$\newcommand{\vect}[2]{[#1, #2]^T}$
## Q1.8

Some setup code:

In [20]:
import os
import numpy as np
from numpy.linalg import norm
from scipy.io import loadmat

def get_distance(x, y):
    return np.sqrt(np.sum((x - y) ** 2))
    
def get_angle(x, y):
    cos_angle = np.dot(x, y) / (norm(x) * norm(y))
    return np.arccos(cos_angle)

# This will help us get answers for both parts of the problem.
# V is the transposed data matrix, with shape (10, 1651).
def print_best_pairs(V):
    min_dist, min_angle = None, None
    min_dist_pair = None
    min_angle_pair = None
    for i in range(len(V)):
        for j in range(i + 1, len(V)):
            dist = get_distance(V[i], V[j])
            angle = np.abs(get_angle(V[i], V[j]))
            if dist < min_dist or min_dist is None:
                best_dist_pair = 1 + i, 1 + j
                min_dist = dist
            if angle < min_angle or min_angle is None:
                best_angle_pair = 1 + i, 1 + j
                min_angle = angle
            
    print('Lowest distance pair is: (v%d, v%d)' % (best_dist_pair))
    print('Lowest angle pair is: (v%d, v%d)' % (best_angle_pair))

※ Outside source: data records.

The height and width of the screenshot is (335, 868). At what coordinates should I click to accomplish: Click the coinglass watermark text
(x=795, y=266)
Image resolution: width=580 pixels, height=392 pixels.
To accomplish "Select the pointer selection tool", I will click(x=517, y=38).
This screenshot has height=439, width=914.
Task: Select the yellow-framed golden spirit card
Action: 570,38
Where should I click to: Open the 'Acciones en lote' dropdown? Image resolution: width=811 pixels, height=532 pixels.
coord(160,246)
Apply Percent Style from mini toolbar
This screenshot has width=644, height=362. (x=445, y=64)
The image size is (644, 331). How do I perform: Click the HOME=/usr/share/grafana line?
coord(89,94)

data_path = os.path.join('PS01_dataSet', 'wordVecV.mat')
data = loadmat(data_path)
V = data['V'].T
num_docs = len(V)

4094.0


### a) ###

In [4]:
print_best_pairs(V)

Lowest distance pair is: (v7, v8)
Lowest angle pair is: (v9, v10)


They are not the same pair. The reason for this is probably that the vectors aren't normalized, and in this case using angle vs distance for metrics gives us different answers. This was shown in Q1.7.

### b) ###

In [3]:
normalizer = np.sum(V, axis=1, keepdims=True)
V_l1_normed = V / normalizer
print_best_pairs(V_l1_normed)

Lowest distance pair is: (v9, v10)
Lowest angle pair is: (v9, v10)


The lowest angle difference pair is the same as part a); this is expected as all we've done is scale the vectors (i.e they still point in the same directions). What has changed is that the distance metric now agrees with the angle difference metric on the nearest neighbor.

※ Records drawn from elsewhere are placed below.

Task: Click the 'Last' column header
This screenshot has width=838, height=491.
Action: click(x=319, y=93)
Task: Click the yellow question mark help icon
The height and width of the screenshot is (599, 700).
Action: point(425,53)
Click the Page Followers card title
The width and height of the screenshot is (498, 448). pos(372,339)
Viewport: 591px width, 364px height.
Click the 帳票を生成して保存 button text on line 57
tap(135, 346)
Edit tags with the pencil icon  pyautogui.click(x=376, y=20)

One possible reason for using this normalization would be to decrease the relative distance for documents with very similar structure but differing lengths. A contrived example would be two documents A and B, where B is just A repeated a few times. In this case normalization will help make the distance between the two 0. 

### c) ###

In [6]:
fdoc = np.sum(V > 0, axis=0, keepdims=True) 
tfidf_log_term = np.sqrt(np.log(num_docs / fdoc))
V_tfidf = V_l1_normed * tfidf_log_term
print_best_pairs(V_tfidf)

Lowest distance pair is: (v9, v10)
Lowest angle pair is: (v8, v10)


### d) ###

The "inverse document frequency" adjustment lowers the $f_{term}$ values for words that occur frequently across _all_ documents, while putting relatively more scaling on words that occur only in fewer documents. Geometrically, this means creating more separation along axes of words that occur more rarely across documents, and having the resulting vectors "point" more along these axes.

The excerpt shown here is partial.